I don't personally burn calories looking at my Google stats. I don't care if anyone ever visits and bashing Google search is unlikely to improve my rankings. There are a couple things that I know this site is the authoritative answer for though. They are all things I searched for at some point, couldn't find, and figured out myself. They are some of the most unimportant things ever but as of right now this is the only site documenting them.
One of the most completely unimportant things on this site is how to win It Came from the Desert on the TurboGrafx-16 CD. It's possible this is the most unimportant information in the history of mankind. It's here though. Does Google know it's here?
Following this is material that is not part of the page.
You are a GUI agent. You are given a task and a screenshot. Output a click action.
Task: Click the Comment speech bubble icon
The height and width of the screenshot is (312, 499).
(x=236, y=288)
I bet you thought this article would be about Google's completely awful AI summaries then were all disappointed at the first example not being about that. Well here's what you were expecting. You ask Google how to defeat the last boss in a video game and it describes a movie currently on Tubi. Tubi. Yes, Tubi.
Look, I like Tubi but I also like bad movies. Any movie on Tubi should never be the answer to any question. Also the movie came out in 2017 according to every other source I could find.
Anyway, refining the question doesn't help:

That could be the answer for the Amiga version. I haven't played it. Side note, it's the weird FMV that I like about the TurboGrafx-16 version. The actual game play is not great. It's a bad game made entertaining by the trippy FMV.
Anyway, this, this right here is the problem with the Google AI summaries. Rather than say "I dunno, here are some links with matching keywords" it makes some garbage up on the spot. It's Bart Simpson's book report on Treasure Island.
That's the whole problem with Google results now. Correctness is no longer important. It's the obnoxious know-it-all blowhard with a GED sitting at the bar you just walked out of. Ask that dude a question and he'll answer it as confidentially, and wrongly, as Google search.
On the bright side, it feels like 1998 internet again.
As for this summary...

...maybe I'll save that for another time.